* **Work instructions**: Please, in the data that follows, copy exactly the lines from the line with "You are a computer-use" through the last one, both included. Do not include pictures.

* **Records for this exercise**:
--- --- ---
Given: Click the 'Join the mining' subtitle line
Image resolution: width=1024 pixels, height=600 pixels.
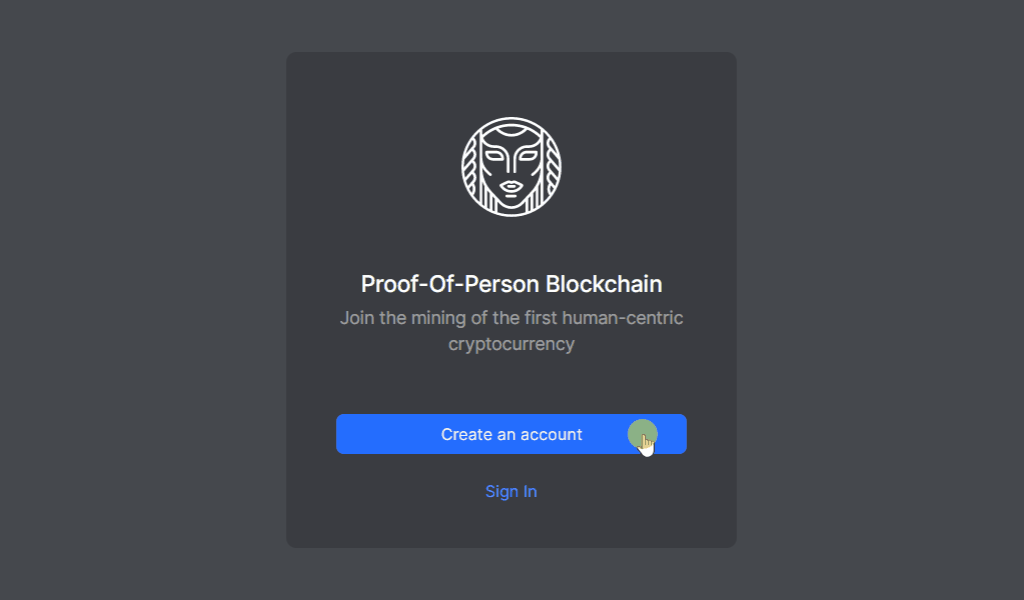Looking at the screenshot, I should [x=511, y=318].
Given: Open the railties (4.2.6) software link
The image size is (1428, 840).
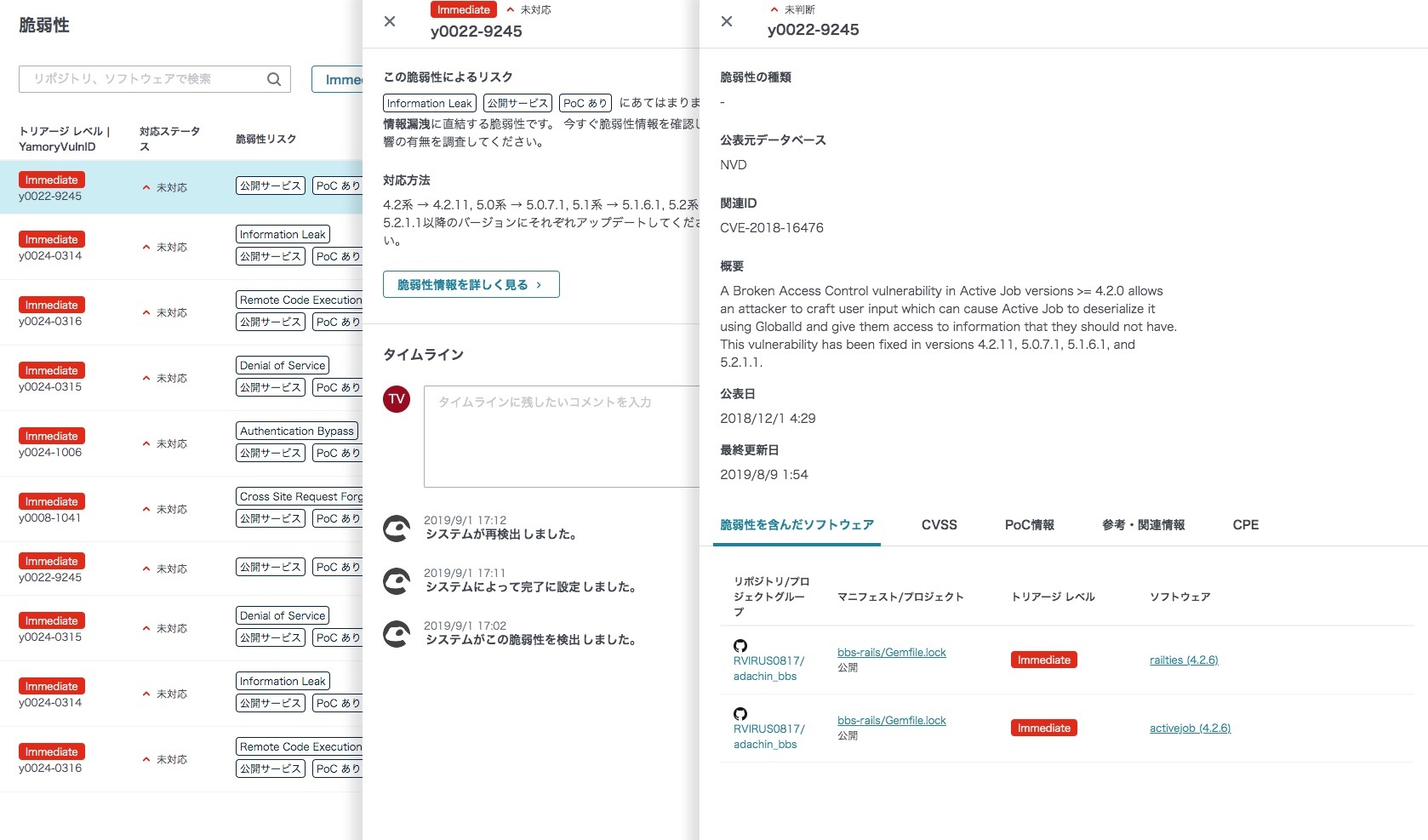Looking at the screenshot, I should (x=1183, y=660).
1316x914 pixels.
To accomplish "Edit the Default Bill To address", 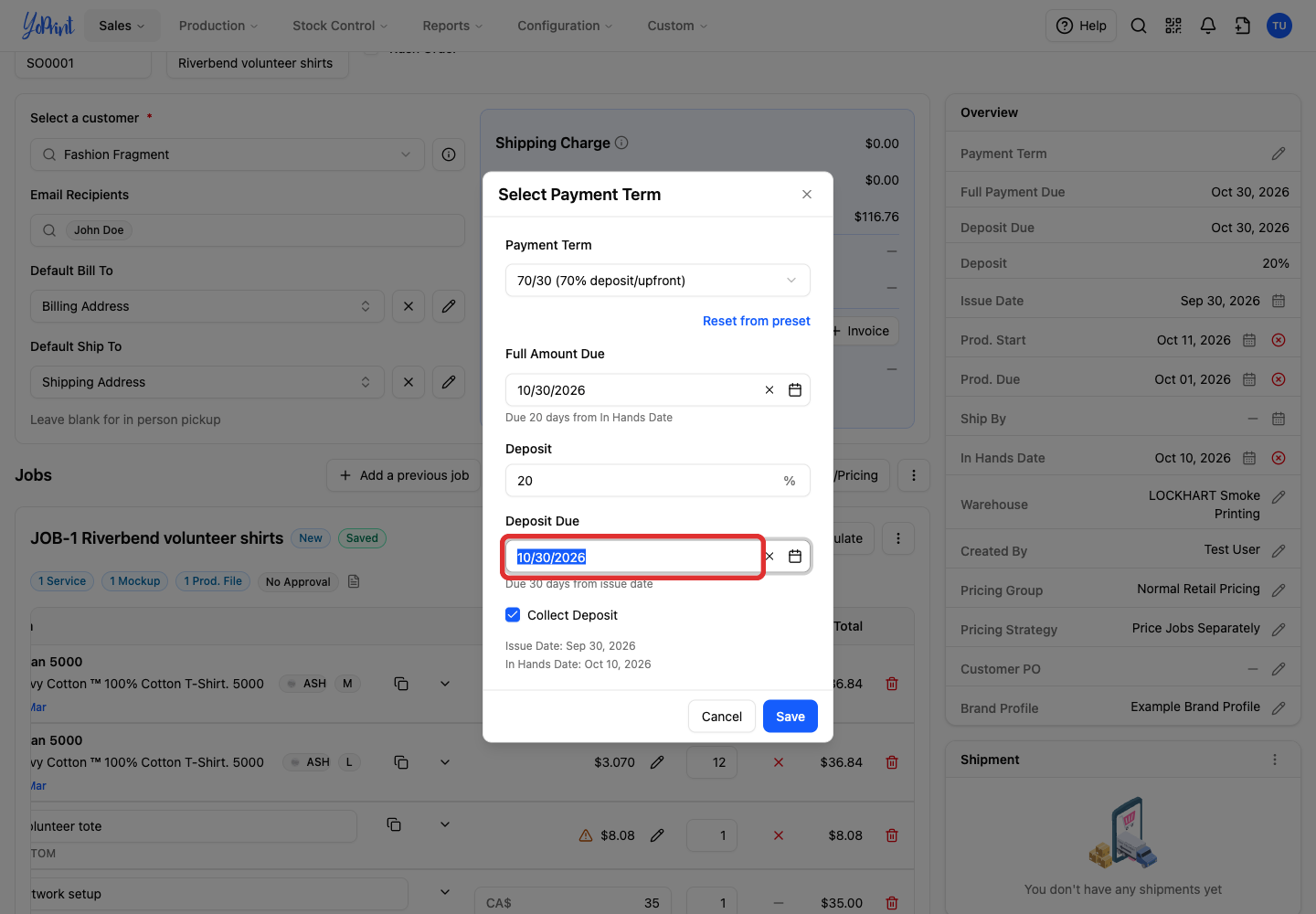I will tap(449, 306).
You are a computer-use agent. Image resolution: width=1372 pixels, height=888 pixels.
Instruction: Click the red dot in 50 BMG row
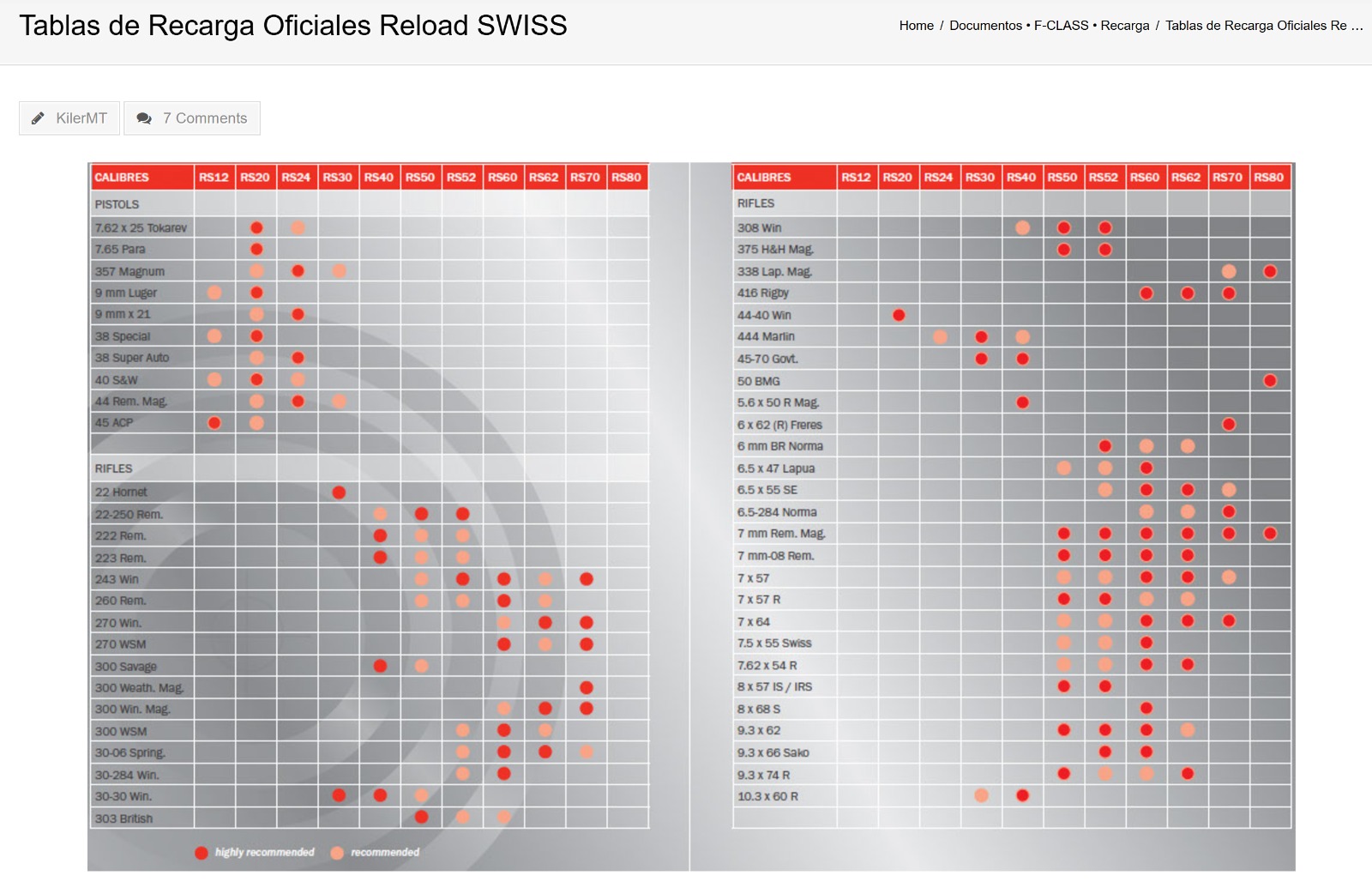tap(1270, 381)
--- --- ---
* **Expected answer**:
You are a computer-use agent. Image resolution: width=1372 pixels, height=888 pixels.
Instruction: Click the red dot in 50 BMG row
tap(1270, 381)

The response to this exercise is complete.